The pharmaceutical industry is on the cusp of a transformative era driven by advancements in artificial intelligence (AI) and innovative chemical processes.
An event sponsored by CPA (Chemical pharmaceutical generic association) and entitled Artificial intelligence as the future frontier for chemical and pharmaceutical innovation explored the world of artificial intelligence and its impact on the chemical and pharmaceutical world.
The conference adopted a holistic approach, grounded in the understanding that knowledge gained from studies and experience should be shared globally.
We have a task and that is that of a world order, of disseminating the knowledge we have acquired.
Marcello Fumagalli, CPA’s General manager
The sharing of knowledge and scientific discoveries can no longer be restricted to a select few or locked away in inaccessible archives.As professionals in this field, it is imperative to embrace the dissemination of knowledge, ensuring that groundbreaking research and insights do not remain confined but are shared widely.
So the conference addresses topics ranging from the first algorithm to the future of the quantum computer, from social aspects (risks and fears, impact on society) to operational ones (with case studies from the real world) to philosophical ones (will Ai be able to have a conscience of its own?).
A deep dive into the abysses of artificial intelligence in the world of chemistry and pharmaceuticals.
The integration of AI in drug design and development promises to revolutionize our approach to therapy, enabling precise targeting of pathological states with reduced investment. However, the challenge remains in navigating regulatory frameworks that are often slow to adapt to such rapid advancements. By fostering a culture of knowledge sharing and collaboration, we can overcome these hurdles and contribute to a global effort in advancing pharmaceutical research and development.

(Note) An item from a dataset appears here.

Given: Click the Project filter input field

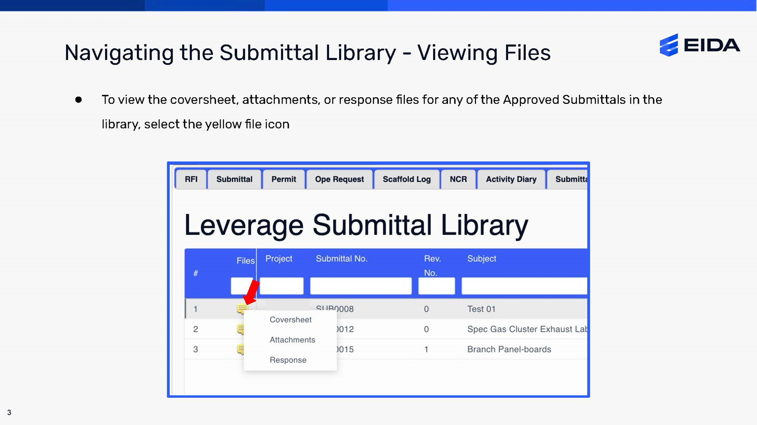Looking at the screenshot, I should coord(281,286).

Here we explore concrete applications implemented by some Big Pharmas showcasing how AI is transforming their operations.
Product Formulation with GSK
A significant AI application in product formulation is University of Padova collaboration with GSK to optimize tablet production. Using advanced digital models, AI assists in correctly dosing lubricants, minimizing the number of required experiments. This approach not only reduces development costs but also ensures that final tablets have the desired properties for effective dissolution and absorption in the human body. The semi-empirical methodology adopted saves up to 70% of traditional experimental efforts.
Product Quality Monitoring with Sanofi
In product quality monitoring, AI plays a crucial role in developing integrated systems that control quality during production. An example is Univeristy of Padova’s project with Sanofi for avian vaccine production, where an advanced monitoring system controls critical variables like pH and temperature in real-time. Virtual sensors predict the final product quality halfway through the production cycle, allowing timely corrective actions and significantly reducing waste.
3D Lung Reconstruction
Another innovative AI application at Chiesi involves the 3D reconstruction of patients’ airways. Using specialized neural networks, medical scans are processed to create accurate 3D models of the respiratory system. This enhances the understanding of drug deposition in the lungs and supports the development of more precise pharmacokinetic and pharmacodynamic models. These models optimize dosages for clinical studies and aid in designing more effective inhalation devices.
Molecule Prioritization in Pre-Clinical Phases
In pre-clinical stages, Chiesi has integrated AI to enhance the prioritization of candidate molecules. Traditionally reliant on statistical approaches, the introduction of graph neural networks has revolutionized this process. These networks predict critical physicochemical properties of molecules, such as lipophilicity, solubility, and stability. This allows for the selection of the most promising molecules for further synthesis and characterization, optimizing time and resources invested in developing new active ingredients.
Hybrid monitoring systems
Furthermore, hybrid monitoring systems are innovating by combining real data with digital models for more accurate and timely diagnostics of production processes. These systems, such as those used in powder drying processes, utilize digital twins to create virtual variables that enhance the ability to anticipate malfunctions and diagnose issues, ensuring greater efficiency and reliability in pharmaceutical production. Additionally, machine learning is essential in improving the transfer and scale-up of production processes, like monoclonal antibody production, by analyzing metabolomic data to optimize cell line responses and feeding strategies, leading to more efficient production and higher quality products.